→ Dataset excerpts:
..............................

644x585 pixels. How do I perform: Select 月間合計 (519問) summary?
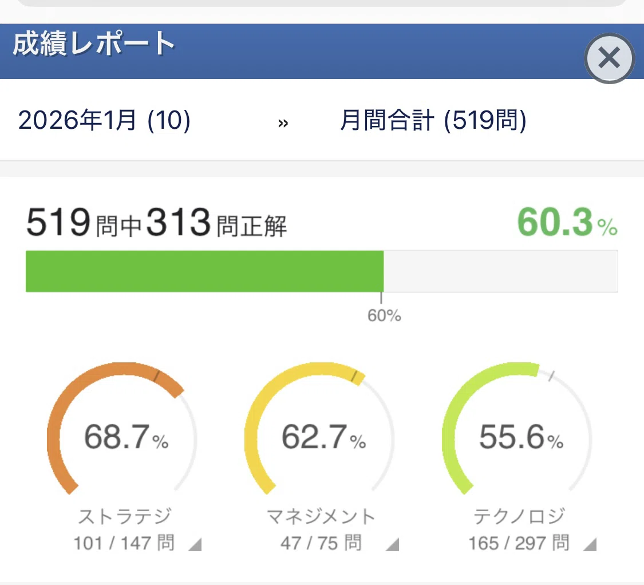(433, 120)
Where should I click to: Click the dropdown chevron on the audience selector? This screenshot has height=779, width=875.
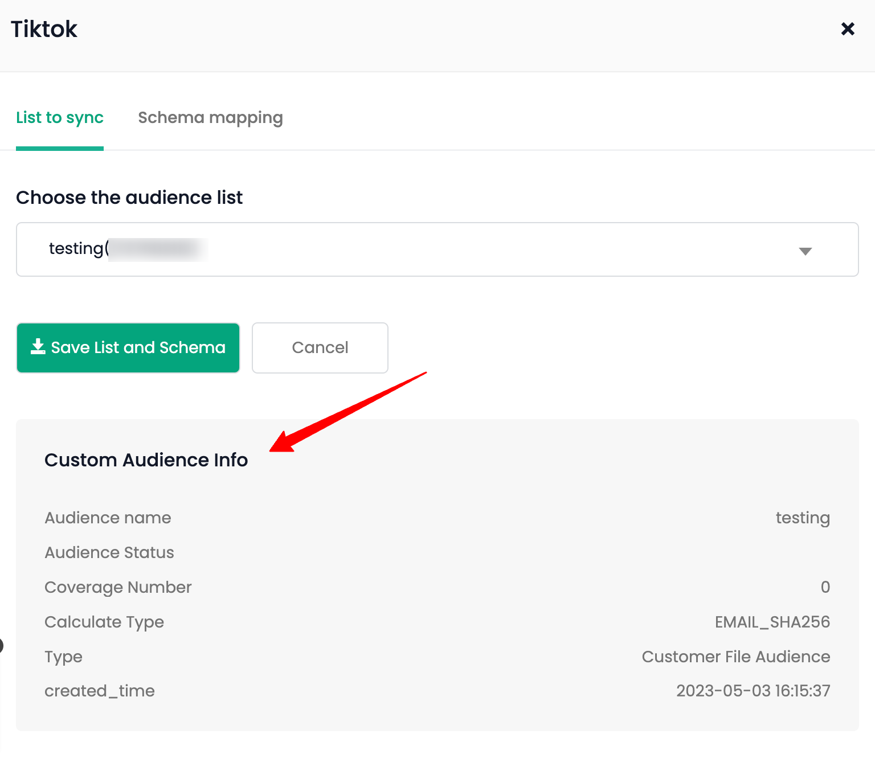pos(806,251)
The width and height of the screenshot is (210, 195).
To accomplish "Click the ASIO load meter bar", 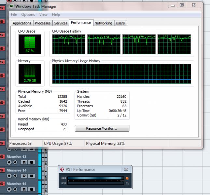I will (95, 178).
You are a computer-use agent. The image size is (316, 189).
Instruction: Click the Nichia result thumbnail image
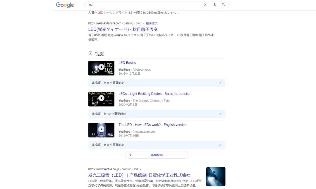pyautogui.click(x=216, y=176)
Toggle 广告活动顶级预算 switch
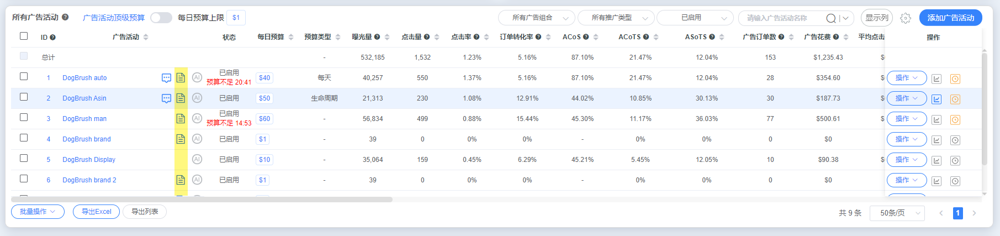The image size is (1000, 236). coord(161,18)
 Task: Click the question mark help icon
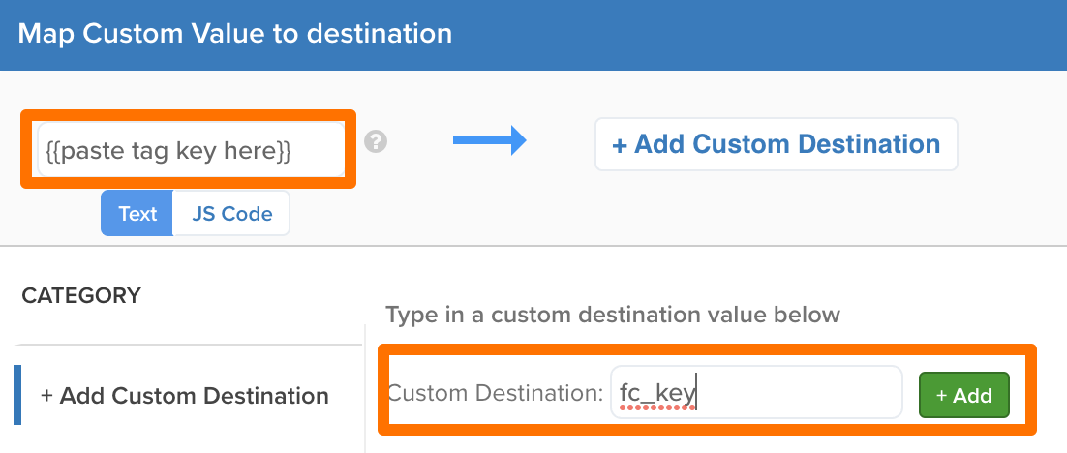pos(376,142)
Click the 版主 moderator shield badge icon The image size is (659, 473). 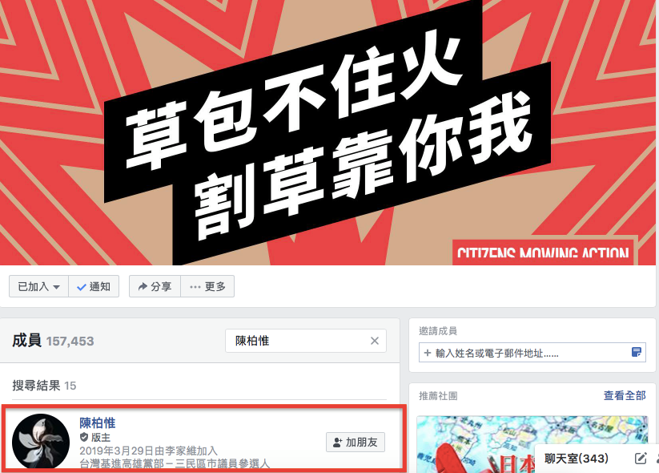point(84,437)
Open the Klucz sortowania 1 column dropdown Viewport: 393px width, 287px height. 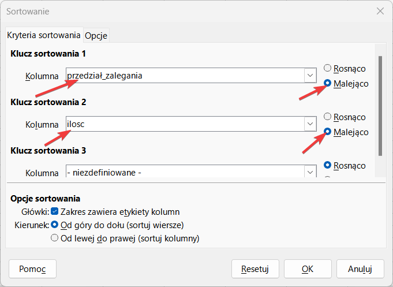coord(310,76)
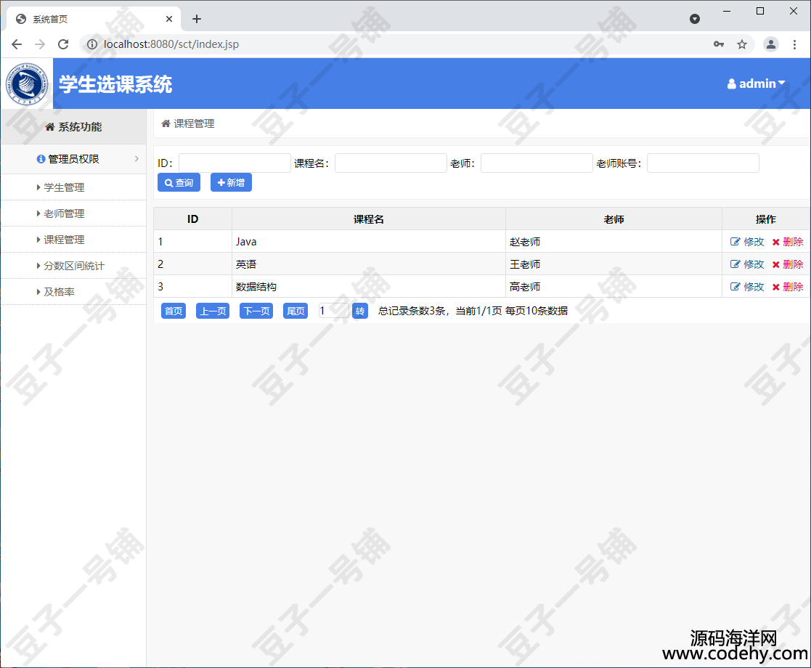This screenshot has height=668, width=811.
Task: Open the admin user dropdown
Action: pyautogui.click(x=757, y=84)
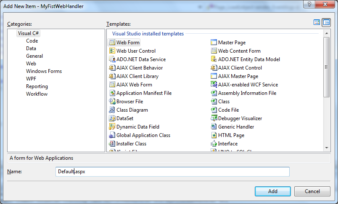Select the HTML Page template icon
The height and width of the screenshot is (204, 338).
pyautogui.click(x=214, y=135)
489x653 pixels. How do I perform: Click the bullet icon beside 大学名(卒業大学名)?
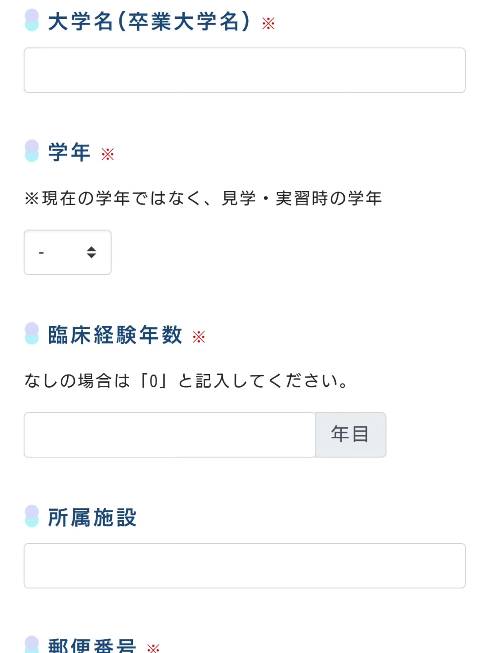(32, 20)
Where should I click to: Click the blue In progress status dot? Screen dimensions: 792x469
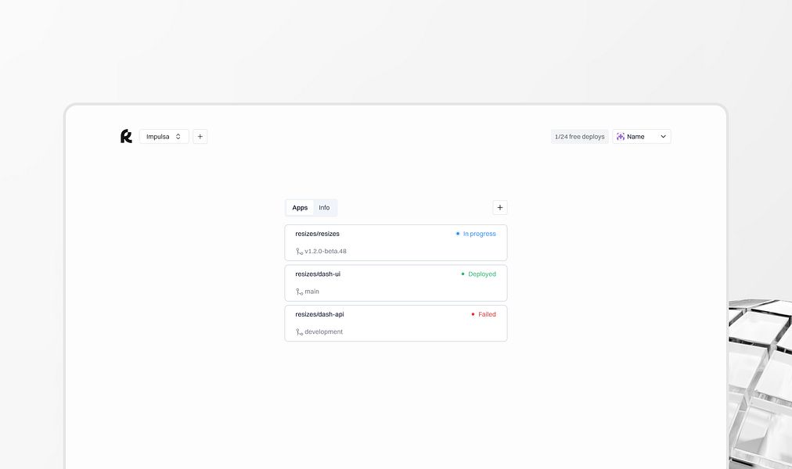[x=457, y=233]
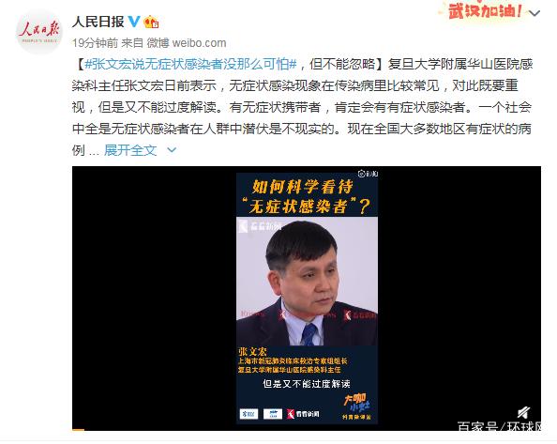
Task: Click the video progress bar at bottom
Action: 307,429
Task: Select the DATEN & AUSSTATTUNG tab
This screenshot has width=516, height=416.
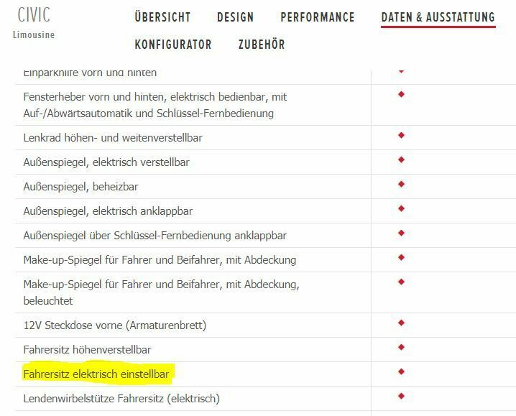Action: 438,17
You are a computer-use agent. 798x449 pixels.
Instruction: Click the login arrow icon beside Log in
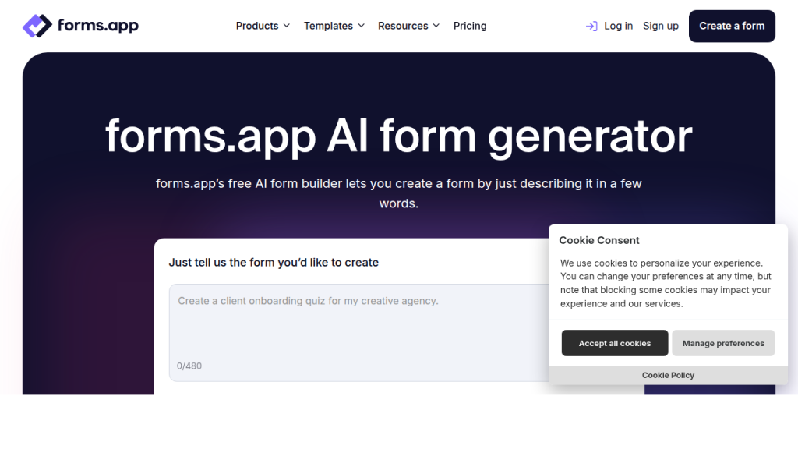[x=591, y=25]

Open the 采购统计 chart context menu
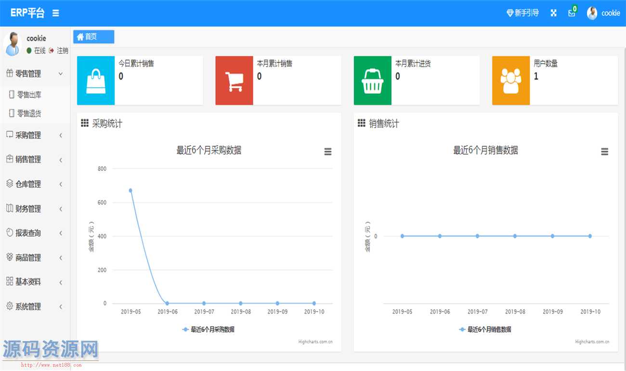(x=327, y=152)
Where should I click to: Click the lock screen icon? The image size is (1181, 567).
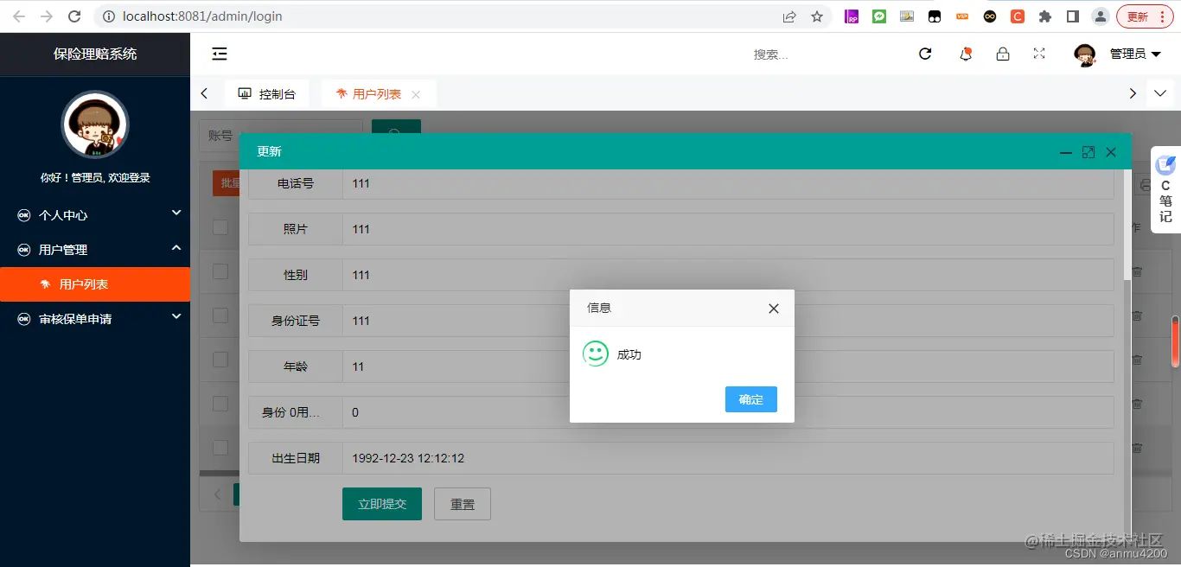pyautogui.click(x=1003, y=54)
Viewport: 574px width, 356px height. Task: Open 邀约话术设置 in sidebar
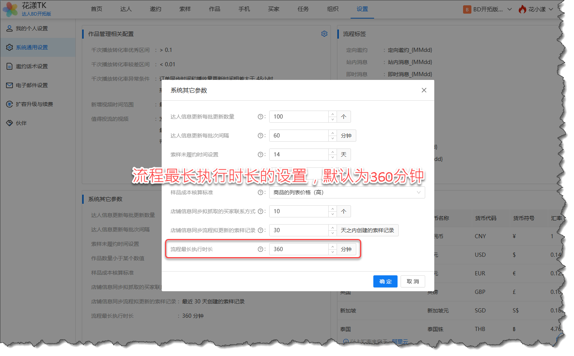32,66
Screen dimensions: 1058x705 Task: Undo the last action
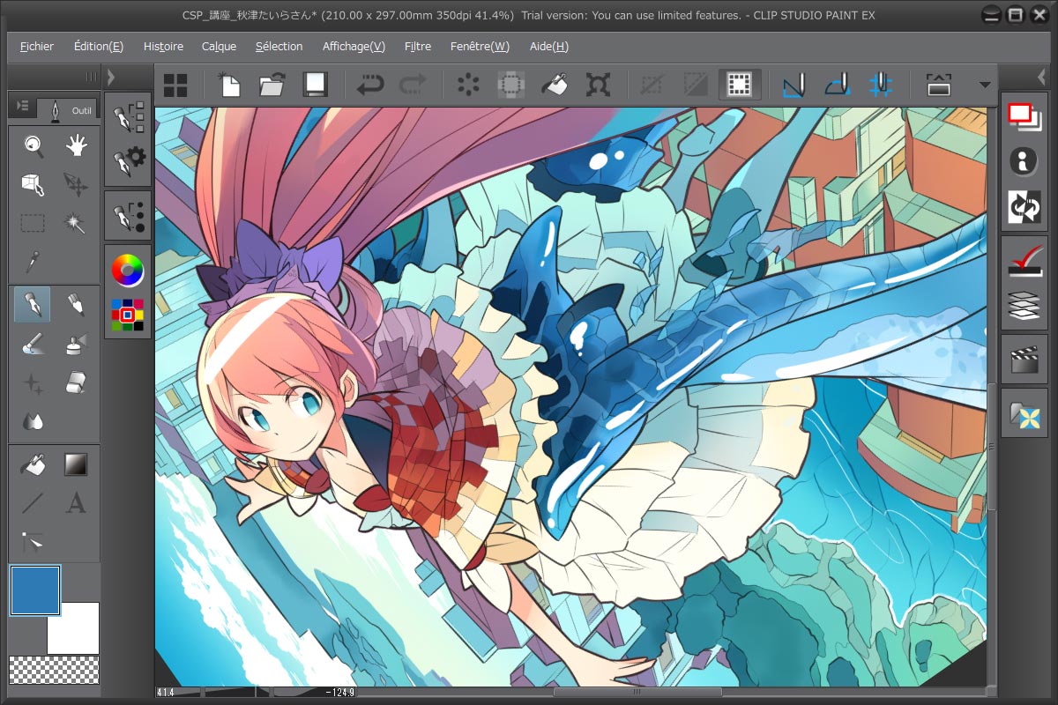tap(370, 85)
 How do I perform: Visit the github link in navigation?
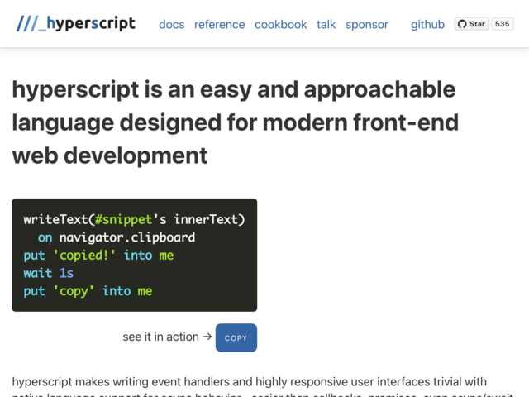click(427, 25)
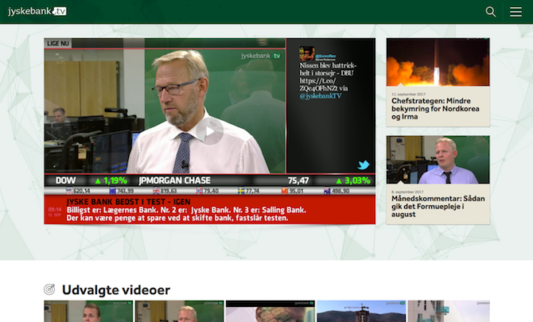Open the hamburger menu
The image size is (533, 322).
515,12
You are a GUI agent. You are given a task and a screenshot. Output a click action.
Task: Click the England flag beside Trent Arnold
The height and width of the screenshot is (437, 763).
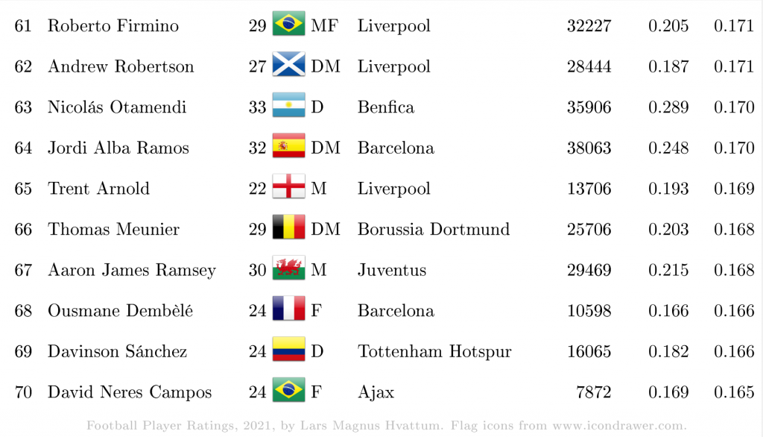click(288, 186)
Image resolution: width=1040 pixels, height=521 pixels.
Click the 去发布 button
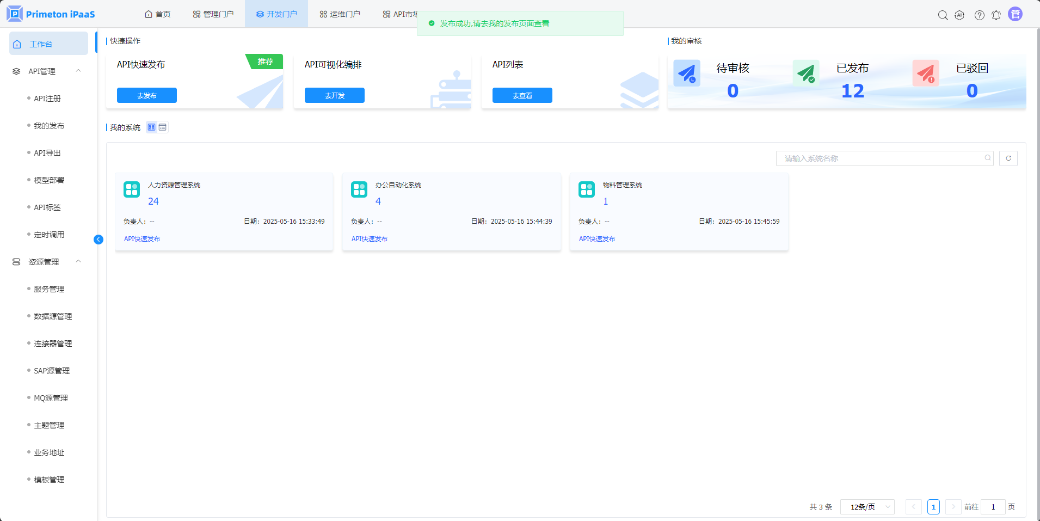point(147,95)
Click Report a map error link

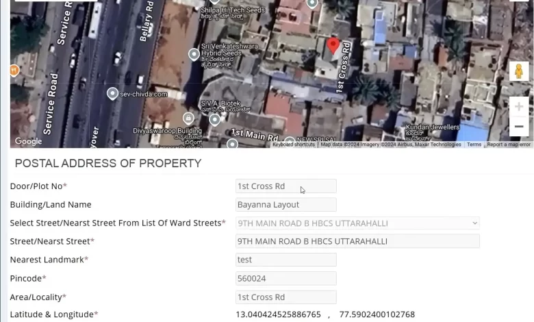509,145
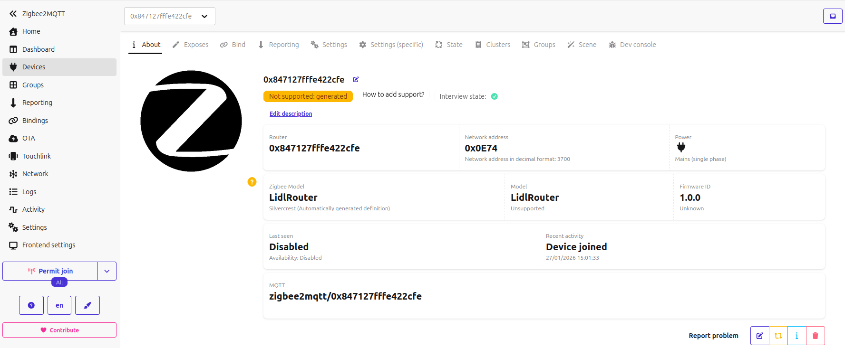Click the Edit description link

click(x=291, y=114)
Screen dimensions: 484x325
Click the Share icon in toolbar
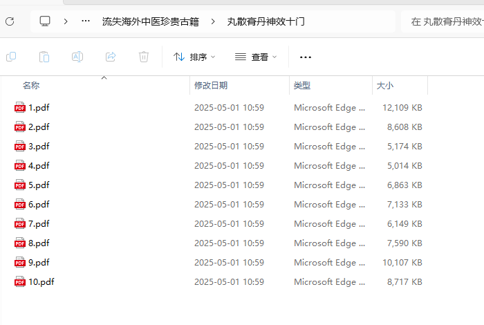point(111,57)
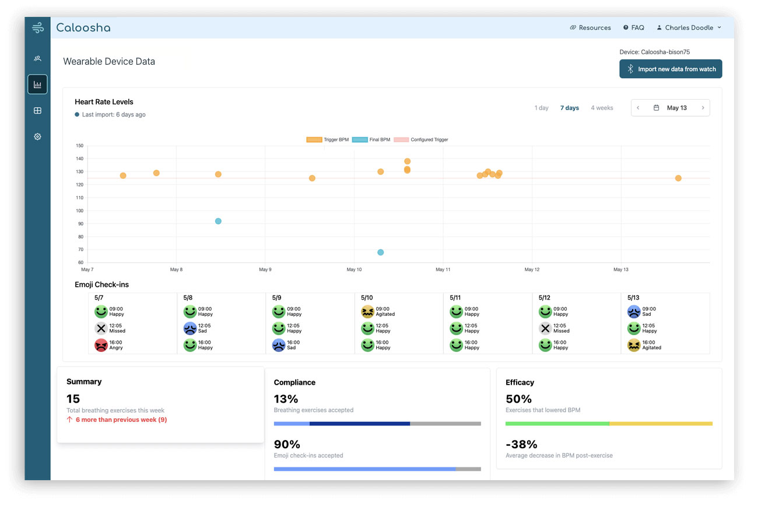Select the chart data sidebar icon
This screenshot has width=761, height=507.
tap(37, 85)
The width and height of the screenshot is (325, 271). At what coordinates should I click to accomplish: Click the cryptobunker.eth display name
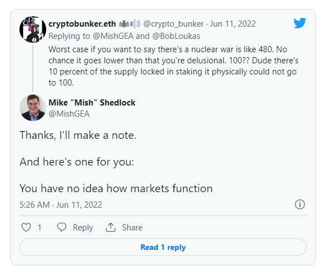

..............................

→ ASSIGNMENT: Look through the entries above and work out how many lines contain the string "computer". Give that number alone.

→ RESPONSE FOR THIS EXERCISE: 2